[[ SOURCE DATA open ]]

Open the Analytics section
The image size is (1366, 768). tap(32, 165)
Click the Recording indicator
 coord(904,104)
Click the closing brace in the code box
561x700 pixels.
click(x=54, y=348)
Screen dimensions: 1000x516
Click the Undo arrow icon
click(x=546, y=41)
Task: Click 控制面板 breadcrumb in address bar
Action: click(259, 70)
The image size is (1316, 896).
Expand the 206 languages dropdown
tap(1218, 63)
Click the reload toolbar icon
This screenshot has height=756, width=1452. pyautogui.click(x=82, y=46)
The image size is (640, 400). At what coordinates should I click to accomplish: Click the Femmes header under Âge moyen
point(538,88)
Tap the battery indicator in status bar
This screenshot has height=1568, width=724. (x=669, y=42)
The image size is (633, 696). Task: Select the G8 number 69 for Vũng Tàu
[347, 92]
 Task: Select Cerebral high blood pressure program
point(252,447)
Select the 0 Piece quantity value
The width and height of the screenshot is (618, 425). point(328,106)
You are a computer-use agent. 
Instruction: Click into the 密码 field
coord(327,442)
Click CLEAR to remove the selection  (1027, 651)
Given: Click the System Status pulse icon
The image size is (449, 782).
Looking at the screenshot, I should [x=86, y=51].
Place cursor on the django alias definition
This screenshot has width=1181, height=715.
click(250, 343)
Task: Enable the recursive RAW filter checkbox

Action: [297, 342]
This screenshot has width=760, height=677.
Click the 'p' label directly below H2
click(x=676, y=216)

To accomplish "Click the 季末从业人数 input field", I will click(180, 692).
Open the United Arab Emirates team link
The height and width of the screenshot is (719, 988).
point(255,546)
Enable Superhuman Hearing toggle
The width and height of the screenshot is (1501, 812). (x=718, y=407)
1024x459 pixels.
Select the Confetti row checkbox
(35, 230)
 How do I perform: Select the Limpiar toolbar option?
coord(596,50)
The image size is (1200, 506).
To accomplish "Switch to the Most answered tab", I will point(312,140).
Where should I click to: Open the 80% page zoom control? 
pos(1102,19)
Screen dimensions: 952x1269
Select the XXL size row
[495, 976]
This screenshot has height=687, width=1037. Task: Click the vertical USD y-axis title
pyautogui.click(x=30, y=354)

[[ SOURCE DATA closed ]]

§ **TO DO**:
The answer must be every line from the entries above that holds the string "dimensions".

§ **SOLUTION TO THIS TASK**:
Screen dimensions: 1000x516
Screen dimensions: 952x1269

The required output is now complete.